Samedi matin 1er novembre Samba David, coordonnateur de la Coalition des Indignés de Côte d’Ivoire, a été arrêté avec trois de ses amis, passé à tabac puis amené au commissariat par les forces armées ivoiriennes. Tout cela est arrivé alors qu’il s’apprêtait à prendre la parole à un meeting prévu et autorisé par le maire de la commune de Yopougon, puis interdit à la dernière minute par le ministère de l’intérieur pour raison d’instabilité au Burkina-Faso voisin selon les responsables de la police présents.

Auditionnés à nouveau de 23 heures à 6 heures du matin au commissariat du 16eme arrondissement de yopougon où ils ont passé la nuit,le camarade Samba David et ses trois (3) collaborateurs passeront à nouveau devant un juge ce matin au tribunal de Yopougon.
Pour rappel,le Youan Hubert,substitut du procureur avait estimé hier que les éléments en sa possession ne lui permettait pas de déférer les quatre (4) membres de la Coalition des Indignés de Côte d’Ivoire(CICI),il fallait donc les ramener au commissariat du 16eme arrondissement pour compléments de preuves.
Il est imperieux pour le peuple de prendre ses responsabilités face à cette injustice qui prévaut dans notre pays,et nous en appelons à la responsabilité des partis dit d'opposition dont le mutisme et la passivité font d'eux complices de la souffrance des ivoiriens.

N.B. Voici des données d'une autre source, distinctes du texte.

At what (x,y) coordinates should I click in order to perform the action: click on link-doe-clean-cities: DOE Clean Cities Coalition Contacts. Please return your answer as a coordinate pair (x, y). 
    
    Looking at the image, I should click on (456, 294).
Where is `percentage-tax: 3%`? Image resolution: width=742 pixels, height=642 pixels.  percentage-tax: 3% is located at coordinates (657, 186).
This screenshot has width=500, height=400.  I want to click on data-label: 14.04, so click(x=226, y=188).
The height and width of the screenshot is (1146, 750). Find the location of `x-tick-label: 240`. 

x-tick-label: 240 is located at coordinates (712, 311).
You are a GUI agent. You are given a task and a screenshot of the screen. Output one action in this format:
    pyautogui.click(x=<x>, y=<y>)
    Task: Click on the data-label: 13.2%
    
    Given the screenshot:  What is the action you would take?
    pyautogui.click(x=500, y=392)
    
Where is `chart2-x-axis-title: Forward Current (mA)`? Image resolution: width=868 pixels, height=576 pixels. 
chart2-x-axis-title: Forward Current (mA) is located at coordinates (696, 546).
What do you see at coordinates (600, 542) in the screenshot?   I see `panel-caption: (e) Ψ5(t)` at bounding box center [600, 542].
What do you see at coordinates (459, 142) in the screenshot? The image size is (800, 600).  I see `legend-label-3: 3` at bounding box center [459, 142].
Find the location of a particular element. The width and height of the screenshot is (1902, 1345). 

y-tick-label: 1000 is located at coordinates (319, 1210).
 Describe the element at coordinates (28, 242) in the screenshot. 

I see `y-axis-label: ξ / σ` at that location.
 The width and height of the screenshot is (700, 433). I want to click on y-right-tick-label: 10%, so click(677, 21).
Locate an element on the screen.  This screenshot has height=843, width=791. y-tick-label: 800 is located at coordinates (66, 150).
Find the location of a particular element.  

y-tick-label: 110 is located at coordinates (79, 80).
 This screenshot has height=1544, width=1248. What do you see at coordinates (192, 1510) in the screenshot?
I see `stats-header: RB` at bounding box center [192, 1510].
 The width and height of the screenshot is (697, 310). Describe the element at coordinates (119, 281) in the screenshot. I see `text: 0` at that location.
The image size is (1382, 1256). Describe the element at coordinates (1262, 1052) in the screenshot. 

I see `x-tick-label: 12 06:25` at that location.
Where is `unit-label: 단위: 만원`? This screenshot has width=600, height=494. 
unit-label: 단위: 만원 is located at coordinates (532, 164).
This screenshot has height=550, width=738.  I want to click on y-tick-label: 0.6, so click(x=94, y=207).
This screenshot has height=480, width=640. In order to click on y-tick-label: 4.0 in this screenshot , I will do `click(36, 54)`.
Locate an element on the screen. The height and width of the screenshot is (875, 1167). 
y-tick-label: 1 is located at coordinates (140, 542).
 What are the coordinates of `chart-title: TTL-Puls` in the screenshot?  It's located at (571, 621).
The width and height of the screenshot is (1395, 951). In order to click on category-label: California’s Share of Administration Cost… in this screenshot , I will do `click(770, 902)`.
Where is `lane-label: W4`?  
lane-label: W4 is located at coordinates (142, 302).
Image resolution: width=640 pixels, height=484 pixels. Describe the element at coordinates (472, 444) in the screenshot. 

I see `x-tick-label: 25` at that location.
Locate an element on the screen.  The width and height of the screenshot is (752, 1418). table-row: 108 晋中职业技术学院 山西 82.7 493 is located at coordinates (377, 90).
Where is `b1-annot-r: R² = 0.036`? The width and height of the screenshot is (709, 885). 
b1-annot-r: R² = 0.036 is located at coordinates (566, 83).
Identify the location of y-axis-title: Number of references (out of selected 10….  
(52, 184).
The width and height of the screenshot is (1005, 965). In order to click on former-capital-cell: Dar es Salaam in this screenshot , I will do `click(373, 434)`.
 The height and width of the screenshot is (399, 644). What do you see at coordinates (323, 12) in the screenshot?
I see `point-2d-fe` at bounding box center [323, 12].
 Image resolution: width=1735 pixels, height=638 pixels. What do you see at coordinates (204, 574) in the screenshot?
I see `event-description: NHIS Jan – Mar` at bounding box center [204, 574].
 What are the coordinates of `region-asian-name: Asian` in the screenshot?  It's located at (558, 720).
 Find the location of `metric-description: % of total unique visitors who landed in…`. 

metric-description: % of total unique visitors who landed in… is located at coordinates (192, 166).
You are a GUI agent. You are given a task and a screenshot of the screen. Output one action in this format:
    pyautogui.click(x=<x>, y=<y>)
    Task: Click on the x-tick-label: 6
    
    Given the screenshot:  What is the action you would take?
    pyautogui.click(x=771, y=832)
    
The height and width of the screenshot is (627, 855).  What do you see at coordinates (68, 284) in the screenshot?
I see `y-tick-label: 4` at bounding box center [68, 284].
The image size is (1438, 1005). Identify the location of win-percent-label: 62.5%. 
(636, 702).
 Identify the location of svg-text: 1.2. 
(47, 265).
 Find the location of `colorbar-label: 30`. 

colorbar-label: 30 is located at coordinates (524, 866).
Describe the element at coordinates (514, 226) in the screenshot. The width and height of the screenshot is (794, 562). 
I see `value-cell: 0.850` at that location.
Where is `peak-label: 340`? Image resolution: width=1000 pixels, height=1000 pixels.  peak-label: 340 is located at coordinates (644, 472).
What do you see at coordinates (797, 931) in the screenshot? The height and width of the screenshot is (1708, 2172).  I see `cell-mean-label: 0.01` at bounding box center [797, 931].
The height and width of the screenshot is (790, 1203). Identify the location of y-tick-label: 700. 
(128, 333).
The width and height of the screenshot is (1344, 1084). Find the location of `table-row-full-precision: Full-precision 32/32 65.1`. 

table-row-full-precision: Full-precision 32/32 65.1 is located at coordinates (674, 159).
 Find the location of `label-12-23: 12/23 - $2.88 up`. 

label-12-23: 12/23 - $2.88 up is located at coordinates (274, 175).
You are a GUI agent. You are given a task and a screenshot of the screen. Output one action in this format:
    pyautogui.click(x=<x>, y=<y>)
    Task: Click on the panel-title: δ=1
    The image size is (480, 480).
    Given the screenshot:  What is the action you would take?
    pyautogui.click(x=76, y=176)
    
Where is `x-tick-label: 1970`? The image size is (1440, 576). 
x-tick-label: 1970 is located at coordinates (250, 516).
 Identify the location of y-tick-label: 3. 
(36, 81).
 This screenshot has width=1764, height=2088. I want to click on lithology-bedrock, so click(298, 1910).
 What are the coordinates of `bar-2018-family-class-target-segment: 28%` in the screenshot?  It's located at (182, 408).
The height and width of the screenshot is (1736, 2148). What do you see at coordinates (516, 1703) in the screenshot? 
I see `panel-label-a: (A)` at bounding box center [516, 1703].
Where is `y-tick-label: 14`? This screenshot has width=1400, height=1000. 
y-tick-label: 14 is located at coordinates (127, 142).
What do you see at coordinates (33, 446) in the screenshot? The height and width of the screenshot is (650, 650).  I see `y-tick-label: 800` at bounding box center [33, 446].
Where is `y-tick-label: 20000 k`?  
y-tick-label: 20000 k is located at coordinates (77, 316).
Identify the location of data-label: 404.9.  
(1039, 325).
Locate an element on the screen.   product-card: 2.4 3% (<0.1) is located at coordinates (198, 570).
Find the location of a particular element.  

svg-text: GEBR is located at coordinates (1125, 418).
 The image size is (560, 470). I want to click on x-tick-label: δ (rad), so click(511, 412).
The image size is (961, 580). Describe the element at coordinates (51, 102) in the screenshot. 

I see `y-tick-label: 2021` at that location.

Ces brutalités et arrestations arbitraires, notamment envers des acteurs politiques et du mouvement social, sont malheureusement monnaie courante en Côte d’Ivoire. Dans ce pays il y a des centaines de personnes en détention ou en liberté provisoire pour des raisons politiques.

Au vu du très important mouvement populaire et social en cours au Burkina Faso qui a fait chuter Blaise Compaoré et dans lequel le « Balai Citoyen » est pleinement partie prenante, l’arrestation du dirigeant des Indignés de Côte d’Ivoire prend un relief particulier.

Le pouvoir d’Alassane Ouattara doit immédiatement libérer Samba David et plus généralement tous les prisonniers d’opinion.

A l’heure où le peuple burkinabé tente de se débarrasser du joug des forces de la réaction, le pouvoir ivoirien serait bien inspiré de changer d’attitude et de politique au lieu de continuer de prendre des mesures liberticides et de servir de lieu de refuge à l’ancien autocrate et déstabilisateur d’Afrique de l’Ouest, Blaise Compaoré. La présence de ce dernier risque fort d’être perçu en Côte d’Ivoire comme au Burkina Faso comme un facteur de déstabilisation pour les deux pays.